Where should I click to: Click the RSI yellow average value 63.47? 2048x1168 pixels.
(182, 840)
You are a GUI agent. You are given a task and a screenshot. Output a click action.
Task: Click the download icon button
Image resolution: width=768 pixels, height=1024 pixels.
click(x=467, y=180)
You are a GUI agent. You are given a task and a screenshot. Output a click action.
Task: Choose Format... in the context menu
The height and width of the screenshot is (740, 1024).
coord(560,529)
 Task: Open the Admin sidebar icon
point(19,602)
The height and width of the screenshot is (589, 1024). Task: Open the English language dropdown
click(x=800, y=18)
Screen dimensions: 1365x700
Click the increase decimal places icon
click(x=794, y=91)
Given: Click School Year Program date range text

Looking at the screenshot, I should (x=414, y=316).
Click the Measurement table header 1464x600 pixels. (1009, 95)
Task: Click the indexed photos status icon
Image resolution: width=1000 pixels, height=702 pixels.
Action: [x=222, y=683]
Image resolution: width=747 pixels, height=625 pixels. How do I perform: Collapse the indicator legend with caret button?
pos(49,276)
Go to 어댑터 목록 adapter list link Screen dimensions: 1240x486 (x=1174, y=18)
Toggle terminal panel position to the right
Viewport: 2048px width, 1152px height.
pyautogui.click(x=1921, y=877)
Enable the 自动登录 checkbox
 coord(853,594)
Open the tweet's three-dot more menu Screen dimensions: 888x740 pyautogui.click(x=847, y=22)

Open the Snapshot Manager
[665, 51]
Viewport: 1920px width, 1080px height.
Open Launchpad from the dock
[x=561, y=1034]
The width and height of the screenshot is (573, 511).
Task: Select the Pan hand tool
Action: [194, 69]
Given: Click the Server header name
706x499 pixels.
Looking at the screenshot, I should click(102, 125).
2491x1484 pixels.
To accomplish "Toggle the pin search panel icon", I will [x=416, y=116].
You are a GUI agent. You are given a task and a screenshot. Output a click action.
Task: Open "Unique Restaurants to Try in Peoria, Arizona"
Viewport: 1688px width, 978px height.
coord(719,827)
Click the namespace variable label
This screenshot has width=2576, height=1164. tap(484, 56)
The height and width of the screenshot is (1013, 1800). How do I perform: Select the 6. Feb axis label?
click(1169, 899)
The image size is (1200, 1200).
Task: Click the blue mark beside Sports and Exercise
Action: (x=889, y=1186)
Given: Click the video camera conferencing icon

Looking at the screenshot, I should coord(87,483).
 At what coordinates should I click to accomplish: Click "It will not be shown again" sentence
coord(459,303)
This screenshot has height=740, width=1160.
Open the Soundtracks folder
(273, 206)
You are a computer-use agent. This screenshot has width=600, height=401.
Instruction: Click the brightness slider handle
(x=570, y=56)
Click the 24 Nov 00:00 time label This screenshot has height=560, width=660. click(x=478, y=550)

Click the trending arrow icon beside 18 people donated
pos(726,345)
■ ■ ■ ■ ■
◆ **Written exercise**
Revise the records above so that "Screen dimensions" becomes "Display size" wherever it occurs, and keep every other part unchanged.

◆ **Final result**
Where should I click to: Click the RSI yellow average value 63.47? 2048x1168 pixels.
(182, 840)
You are a GUI agent. You are given a task and a screenshot. Output a click action.
Task: Click the download icon button
Image resolution: width=768 pixels, height=1024 pixels.
click(x=467, y=180)
You are a GUI agent. You are given a task and a screenshot. Output a click action.
Task: Choose Format... in the context menu
The height and width of the screenshot is (740, 1024).
coord(560,529)
 Task: Open the Admin sidebar icon
point(19,602)
The height and width of the screenshot is (589, 1024). Task: Open the English language dropdown
click(x=800, y=18)
Display size: 1365x700
Click the increase decimal places icon
click(x=794, y=91)
Given: Click School Year Program date range text

Looking at the screenshot, I should (x=414, y=316).
Click the Measurement table header 1464x600 pixels. (1009, 95)
Task: Click the indexed photos status icon
Image resolution: width=1000 pixels, height=702 pixels.
Action: [x=222, y=683]
Image resolution: width=747 pixels, height=625 pixels. How do I perform: Collapse the indicator legend with caret button?
pos(49,276)
Go to 어댑터 목록 adapter list link Display size: 1240x486 (x=1174, y=18)
Toggle terminal panel position to the right
Viewport: 2048px width, 1152px height.
pyautogui.click(x=1921, y=877)
Enable the 自动登录 checkbox
 coord(853,594)
Open the tweet's three-dot more menu Display size: 888x740 pyautogui.click(x=847, y=22)

Open the Snapshot Manager
[665, 51]
Viewport: 1920px width, 1080px height.
Open Launchpad from the dock
[x=561, y=1034]
The width and height of the screenshot is (573, 511).
Task: Select the Pan hand tool
Action: [194, 69]
Given: Click the Server header name
706x499 pixels.
Looking at the screenshot, I should click(102, 125).
2491x1484 pixels.
To accomplish "Toggle the pin search panel icon", I will [x=416, y=116].
You are a GUI agent. You are given a task and a screenshot. Output a click action.
Task: Open "Unique Restaurants to Try in Peoria, Arizona"
Viewport: 1688px width, 978px height.
coord(719,827)
Click the namespace variable label
This screenshot has width=2576, height=1164. tap(484, 56)
The height and width of the screenshot is (1013, 1800). How do I perform: Select the 6. Feb axis label?
click(1169, 899)
The image size is (1200, 1200).
Task: Click the blue mark beside Sports and Exercise
Action: (x=889, y=1186)
Given: Click the video camera conferencing icon

Looking at the screenshot, I should coord(87,483).
 At what coordinates should I click to accomplish: Click "It will not be shown again" sentence
coord(459,303)
This screenshot has height=740, width=1160.
Open the Soundtracks folder
(273, 206)
You are a computer-use agent. This screenshot has width=600, height=401.
Instruction: Click the brightness slider handle
(x=570, y=56)
Click the 24 Nov 00:00 time label This screenshot has height=560, width=660. click(x=478, y=550)

Click the trending arrow icon beside 18 people donated
pos(726,345)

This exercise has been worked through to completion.